Last Modified

January 2, 2024 by Umair Shahid

Sugar gliders, those small marsupials from Australia and New Guinea, are interesting creatures with special gliding abilities and charming personalities. When kept as pets, it’s crucial to feed them a diet that mimics what they eat in the wild. In their natural environment, sugar gliders eat a mix of things like eucalyptus and acacia sap, nectar, pollen, insects, and spiders, adjusting their diet based on what’s available in different seasons. 

Pet owners should offer a well-rounded diet to keep them healthy in captivity. This includes specially formulated pelleted kibble, mixtures with nectar or sap, fresh fruits and veggies, a few insects, and a calcium-based multivitamin. It’s also important to know which human foods are safe for them, like chocolate, uncooked beans, onions, garlic, and artificial sweeteners should be avoided. 

By understanding and meeting the dietary needs of sugar gliders, pet owners contribute to the well-being of these fascinating animals, ensuring they thrive in a home setting.
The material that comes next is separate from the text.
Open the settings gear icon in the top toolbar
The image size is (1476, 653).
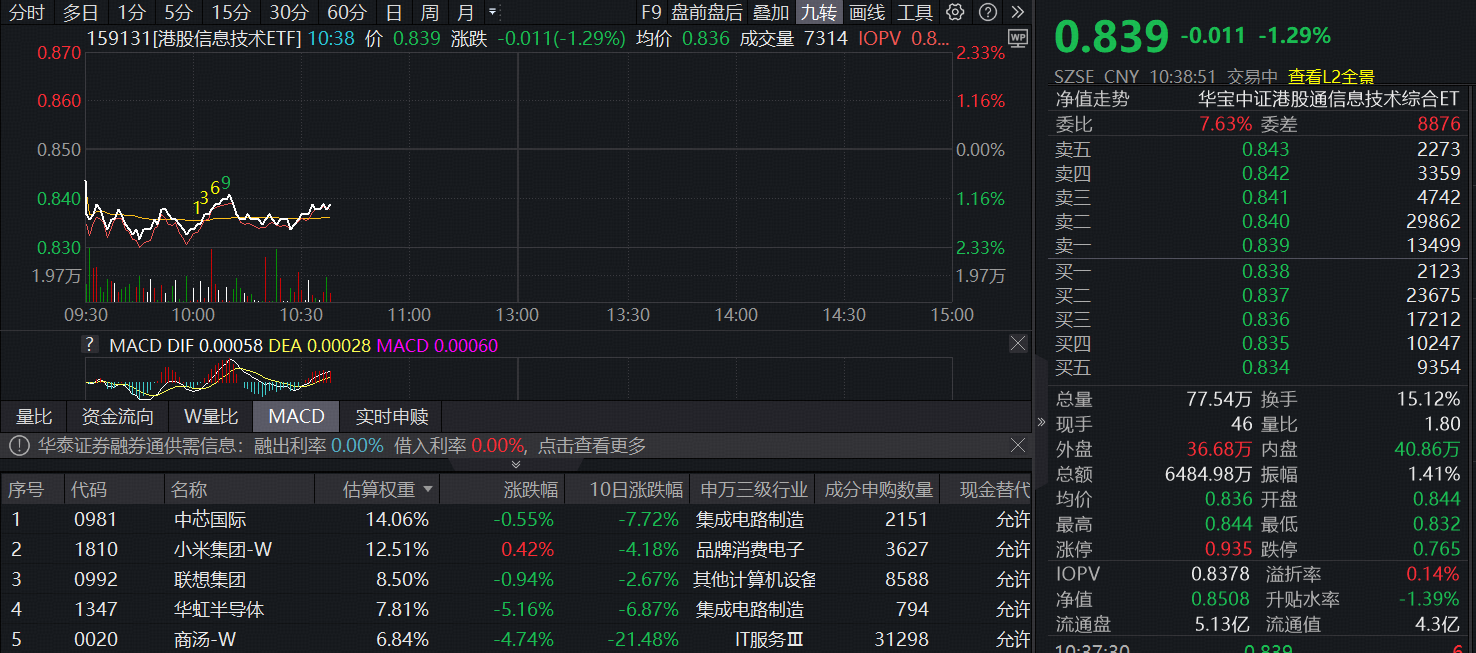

Let’s now delve deeper into the specifics of the sugar glider diet.

What Do Sugar Gliders Eat

Understanding the Diet of Sugar Gliders

Sugar gliders, the small marsupials native to Australia and New Guinea, boast a diverse diet in their natural habitat. Being opportunistic omnivores, they adapt their food choices based on what’s available. 

Their menu includes eucalyptus and acacia tree sap, pollen, nectar, manna (a sugary substance from tree wounds), honeydew (produced by sap-sucking insects), and various insects and spiders. This diet shifts with the seasons, aligning with the changing availability of food sources.

When these creatures become pets, it becomes paramount to provide a diet closely resembling their natural eating patterns to ward off nutritional issues. Ailments like obesity, malnutrition, and osteodystrophy often result from an inadequate diet. Nutrition-related concerns are a primary reason sugar gliders visit veterinarians.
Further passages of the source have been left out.